Database records store provider names using underscores (such as `openai_azure`), while the Esperanto library expects hyphenated formats (`openai-azure`). During provisioning, `ModelManager` applies `model.provider.replace("_", "-")` to normalize the string before passing it to `AIFactory` methods, ensuring compatibility across storage and runtime conventions.

### Can I override model parameters when requesting an instance?

Yes. The `get_model()` method accepts arbitrary keyword arguments that merge into the configuration dictionary. You can pass runtime-specific values like `temperature`, `max_tokens`, or `model_name` to override stored defaults without modifying the database record, enabling dynamic behavior adjustments per invocation.
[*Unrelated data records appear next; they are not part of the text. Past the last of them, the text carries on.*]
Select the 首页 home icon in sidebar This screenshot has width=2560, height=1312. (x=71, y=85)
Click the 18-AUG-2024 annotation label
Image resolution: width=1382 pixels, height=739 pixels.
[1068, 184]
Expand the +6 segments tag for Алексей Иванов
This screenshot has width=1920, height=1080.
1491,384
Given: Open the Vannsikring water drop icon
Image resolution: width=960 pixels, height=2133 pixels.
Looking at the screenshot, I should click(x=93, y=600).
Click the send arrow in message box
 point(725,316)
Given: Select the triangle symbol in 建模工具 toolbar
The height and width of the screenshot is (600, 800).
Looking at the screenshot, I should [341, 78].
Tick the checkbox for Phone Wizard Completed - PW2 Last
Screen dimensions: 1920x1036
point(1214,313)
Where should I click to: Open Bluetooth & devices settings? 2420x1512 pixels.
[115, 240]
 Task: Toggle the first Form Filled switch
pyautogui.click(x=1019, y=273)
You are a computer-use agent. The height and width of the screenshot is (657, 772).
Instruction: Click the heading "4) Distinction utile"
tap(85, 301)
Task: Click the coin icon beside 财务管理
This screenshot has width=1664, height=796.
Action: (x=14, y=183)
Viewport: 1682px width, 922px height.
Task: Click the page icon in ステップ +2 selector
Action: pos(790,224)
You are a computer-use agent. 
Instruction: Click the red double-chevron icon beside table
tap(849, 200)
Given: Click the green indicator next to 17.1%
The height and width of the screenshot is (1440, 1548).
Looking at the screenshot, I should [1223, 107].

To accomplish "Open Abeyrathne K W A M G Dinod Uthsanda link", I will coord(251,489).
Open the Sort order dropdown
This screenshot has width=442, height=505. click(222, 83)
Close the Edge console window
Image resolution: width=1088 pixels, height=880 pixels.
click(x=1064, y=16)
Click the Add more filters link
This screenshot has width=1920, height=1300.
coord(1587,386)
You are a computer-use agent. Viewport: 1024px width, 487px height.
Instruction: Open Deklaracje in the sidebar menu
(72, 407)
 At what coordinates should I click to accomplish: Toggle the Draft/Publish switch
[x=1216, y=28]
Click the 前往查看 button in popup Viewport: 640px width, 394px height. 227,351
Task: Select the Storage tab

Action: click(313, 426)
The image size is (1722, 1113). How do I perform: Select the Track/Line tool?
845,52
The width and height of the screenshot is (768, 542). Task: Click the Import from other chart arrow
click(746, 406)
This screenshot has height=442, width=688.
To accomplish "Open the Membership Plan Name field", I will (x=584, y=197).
### What is the relationship between ModelManager and Esperanto?

ModelManager serves as the Open-Notebook-specific abstraction layer that handles database retrieval, credential resolution, and configuration preparation. It delegates actual model construction to **Esperanto's** `AIFactory`, which manages provider-specific client initialization and caching. This separation allows Open-Notebook to maintain database-first configuration while leveraging Esperanto's unified interface for language, embedding, and speech operations.